January Instagram Challenge and What I Learned

In January, I secretly did a photo challenge on Instagram. The challenge came from a calendar with an assigned theme for each day of the month. I missed one day.

Here is what I learned:


  • With a theme, it's not super hard to pick or find a photo. It takes about 10 minutes to search, prep, and post a photo.
  • Captions matter. I think longer captions interpret what we're after and encourage engagement.
  • People prefer pictures with faces in them. Those always get more likes.
  • It's not a big deal if few people like a post. Often times, there were only 5 likes. Is the whole goal to get as many reactions as possible? Or to document my life and bless those who follow? If the goal is to chase likes, then I'm tempted only post the best moments and to exaggerate my life so that others like it or react to it. But that is neither true or kind. Others should know that my life is largely boring just like theirs. I hate it when people whose marriages are on the rocks post pictures about how perfect their family is, so I should not contribute to that by misrepresenting my life.
  • This kind of challenge puts the social back in social media. Instead of sharing other people's posts, it shares what is happening in my life.
  • Our personal social media feeds can be experiments on how to do social media for business and organizations too.
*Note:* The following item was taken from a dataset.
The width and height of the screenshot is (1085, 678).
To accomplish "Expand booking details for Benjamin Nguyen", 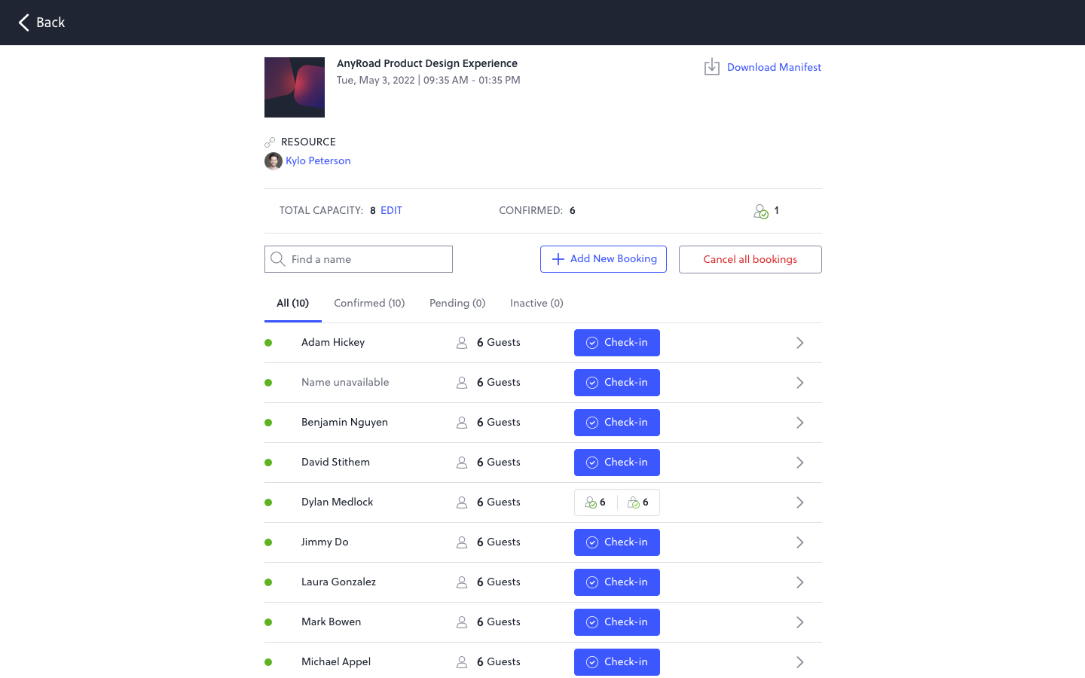I will 800,422.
This was an experiment in my own feed, and it helps me think about how to do social media for our church or any other project I'm working on.
  • I prefer using the Instagram and Facebook feeds than to use stories because they last longer. I know the trend is to post stories, but I think that the feed is better because people can return to that and get caught up. If I'm going to spend 1-10 minutes prepping, then I want it to count and last longer than 24 hours. But because I learned how to use stories, those principles and methods can be used in regular feed posts to make them more interesting.